Imagine five blue objects (blueberries, sky, book cover, ...)

Do the same for other colors like red, yellow, green, and magenta.

Imagine five objects starting with the letter "a" (artichoke, orange, ...)

Do the same for the rest of the alphabet.

Imagine five objects smaller than your finger (pencil tip, pea, blood cell, ...)

Imagine five objects larger than a bus (blue whale, train, ...)

Imagine five objects that can be found underground (roots, worms, ...)

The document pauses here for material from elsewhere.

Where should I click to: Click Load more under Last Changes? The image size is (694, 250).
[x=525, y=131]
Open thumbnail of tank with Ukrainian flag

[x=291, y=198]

Imagine five objects that make you happy (surfing, ice cream, ...)

5. Consistent image

If you close your eyes after gazing intently at an object, then for a few seconds you will see its subsequent image in front of you. Try using this follow-up image to render the subject. For example, look at the pencil, close your eyes, and consider the subsequent image. When the image loses clarity, open your eyes, look at the pencil, close your eyes and look at the mental image again. Repeat this at a rhythm that suits you until a clear imaginary image appears in front of you, at least for a few moments. Then try to create the familiar pencil look with willpower.

6. Peripheral mental vision

Imagine a pencil straight in front of you. Now make the created image move slowly in a circle so that it is first to your left, then behind you, then to your right, and finally in front of you again. As the pencil moves, imagine looking at it using your peripheral vision.

7. Visualization of people

Imagine all the people you spoke to today. How do they look? What color are their hair and eyes? How old are they and how tall are they? What were they wearing? Can you imagine their manners and habits? Try to imagine the people you saw yesterday; last weekend; last vacation, your last birthday.

8. Everyone has their own taste

Imagine a butterfly, detailed in every detail, with a delicate pattern on golden wings, long fluffy antennae, but let it be ugly for you, not beautiful.

9. Geometric shapes

Everyone knows that doing math requires a lot of imagination. Try to imagine the three-dimensional shapes suggested below. Try not only to form an image, but also to see the internal structure of the figure and the connections between the planar faces. Rotate the shapes mentally, looking at them from all sides, including inside. Try to feel their volume: a sphere, a cube, a prism, a tetrahedron (a pyramid with 4 faces), a pyramid, a dodecahedron (a dodecahedron), an octahedron (an octahedron), an icosahedron (a 20-sided one ).

10. Feelings, just feelings

Imagine a positive emotion. Mentally evoke a sense of surprise in yourself without trying to find a specific object in your memory. Try to feel desire without wanting anything specific. How realistic can you imagine the following emotions: hope, fun, love, anger, apathy.

11. Mental presence

Form an image of your mother's presence without seeing her. Likewise, invoke a mental image of the close proximity of a large mountain without imagining the appearance of the mountains.

12. Giant body

Draw a gigantic human body in your mind. Imagine that you are flying around this body, looking at it from different points of view and from different distances. Let the body be so large that you can freely enter through the nostrils, mouth, and other openings and explore the body from the inside. Enlarge your body so that you can fly over landscapes of cages and even view the components of individual cells.

13. Color fantasy

Imagine the color blue. You can start by rendering a specific object, such as a blue car. Then enlarge the car so that it fills your entire mental field of vision. Plunge into color. How bright can you make it? Try to imagine other colors: magenta, yellow, red, orange, and green. Imagine color transitions: from red to blue with intermediate shades in the middle. Paint everything above you red, blue on the left, green on the right.

14. Setting up your TV

Pick a specific object, such as blueberry pie, and try to visualize it clearly in your mind. Imagine being able to adjust your visual image just like the picture on a TV screen by turning the various control knobs.

15. Images of ideas

Imagine the idea of Beauty. Do you see a concrete image of something beautiful, or can you imagine an abstract idea of Beauty without any visual image? How small or big is this idea? Here are some more abstract concepts for rendering:
change, order, energy, peace, harmony, communication, reality, illusion.